[Provided data Boundary: Start]
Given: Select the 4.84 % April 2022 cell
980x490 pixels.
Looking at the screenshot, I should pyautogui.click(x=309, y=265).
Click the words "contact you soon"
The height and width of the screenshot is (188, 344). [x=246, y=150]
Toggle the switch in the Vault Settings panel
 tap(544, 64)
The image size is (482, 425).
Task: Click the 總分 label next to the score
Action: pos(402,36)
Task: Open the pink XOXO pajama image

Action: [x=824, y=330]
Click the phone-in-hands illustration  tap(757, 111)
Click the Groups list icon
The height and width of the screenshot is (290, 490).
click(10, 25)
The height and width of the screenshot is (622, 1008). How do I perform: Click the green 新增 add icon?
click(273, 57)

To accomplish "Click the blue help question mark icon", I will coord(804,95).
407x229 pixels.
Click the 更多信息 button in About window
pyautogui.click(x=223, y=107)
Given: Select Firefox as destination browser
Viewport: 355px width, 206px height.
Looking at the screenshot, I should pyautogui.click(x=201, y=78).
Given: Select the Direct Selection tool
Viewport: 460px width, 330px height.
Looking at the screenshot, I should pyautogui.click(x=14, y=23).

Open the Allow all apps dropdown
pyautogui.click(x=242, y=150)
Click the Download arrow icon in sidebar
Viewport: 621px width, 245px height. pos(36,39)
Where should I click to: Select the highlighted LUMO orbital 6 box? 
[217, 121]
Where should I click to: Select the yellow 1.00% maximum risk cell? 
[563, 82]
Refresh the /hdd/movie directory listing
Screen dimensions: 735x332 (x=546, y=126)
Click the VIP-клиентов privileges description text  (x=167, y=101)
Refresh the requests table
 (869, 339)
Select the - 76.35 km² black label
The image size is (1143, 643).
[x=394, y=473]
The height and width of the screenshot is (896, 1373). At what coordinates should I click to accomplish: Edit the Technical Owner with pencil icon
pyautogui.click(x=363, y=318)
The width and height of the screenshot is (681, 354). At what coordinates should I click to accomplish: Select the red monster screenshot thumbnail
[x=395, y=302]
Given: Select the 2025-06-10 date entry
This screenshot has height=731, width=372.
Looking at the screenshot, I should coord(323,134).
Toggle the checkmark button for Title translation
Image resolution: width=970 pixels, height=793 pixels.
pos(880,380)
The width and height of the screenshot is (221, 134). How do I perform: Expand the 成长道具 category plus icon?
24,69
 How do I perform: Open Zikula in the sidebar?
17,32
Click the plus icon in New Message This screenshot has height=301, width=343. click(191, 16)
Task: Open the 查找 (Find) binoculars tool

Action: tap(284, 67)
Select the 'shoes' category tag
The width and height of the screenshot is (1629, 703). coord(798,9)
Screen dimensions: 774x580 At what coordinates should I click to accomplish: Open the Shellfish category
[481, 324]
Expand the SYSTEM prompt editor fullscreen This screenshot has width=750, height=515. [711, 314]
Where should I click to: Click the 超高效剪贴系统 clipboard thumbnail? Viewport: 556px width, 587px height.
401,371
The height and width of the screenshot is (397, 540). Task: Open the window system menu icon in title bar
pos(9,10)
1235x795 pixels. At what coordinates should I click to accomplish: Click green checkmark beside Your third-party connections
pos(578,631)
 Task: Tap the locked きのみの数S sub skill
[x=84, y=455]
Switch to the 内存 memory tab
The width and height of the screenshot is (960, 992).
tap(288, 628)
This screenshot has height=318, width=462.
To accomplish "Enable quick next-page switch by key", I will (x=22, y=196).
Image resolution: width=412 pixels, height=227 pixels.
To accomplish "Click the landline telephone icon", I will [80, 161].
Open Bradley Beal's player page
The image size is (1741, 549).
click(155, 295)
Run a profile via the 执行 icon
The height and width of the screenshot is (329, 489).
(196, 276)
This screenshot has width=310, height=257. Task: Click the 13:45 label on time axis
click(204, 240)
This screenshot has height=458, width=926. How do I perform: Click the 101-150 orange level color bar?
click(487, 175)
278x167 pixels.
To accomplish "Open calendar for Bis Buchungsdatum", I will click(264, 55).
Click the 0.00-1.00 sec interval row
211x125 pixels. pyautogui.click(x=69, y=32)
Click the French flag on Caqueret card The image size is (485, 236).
[Provided data Boundary: End]
● Task directions: Using the material above, find each line that holds "will" and copy that line.

● Output of the exercise:
To accomplish "Click the blue help question mark icon", I will coord(804,95).
To accomplish "Enable quick next-page switch by key", I will (x=22, y=196).
To accomplish "Click the landline telephone icon", I will [80, 161].
To accomplish "Open calendar for Bis Buchungsdatum", I will click(264, 55).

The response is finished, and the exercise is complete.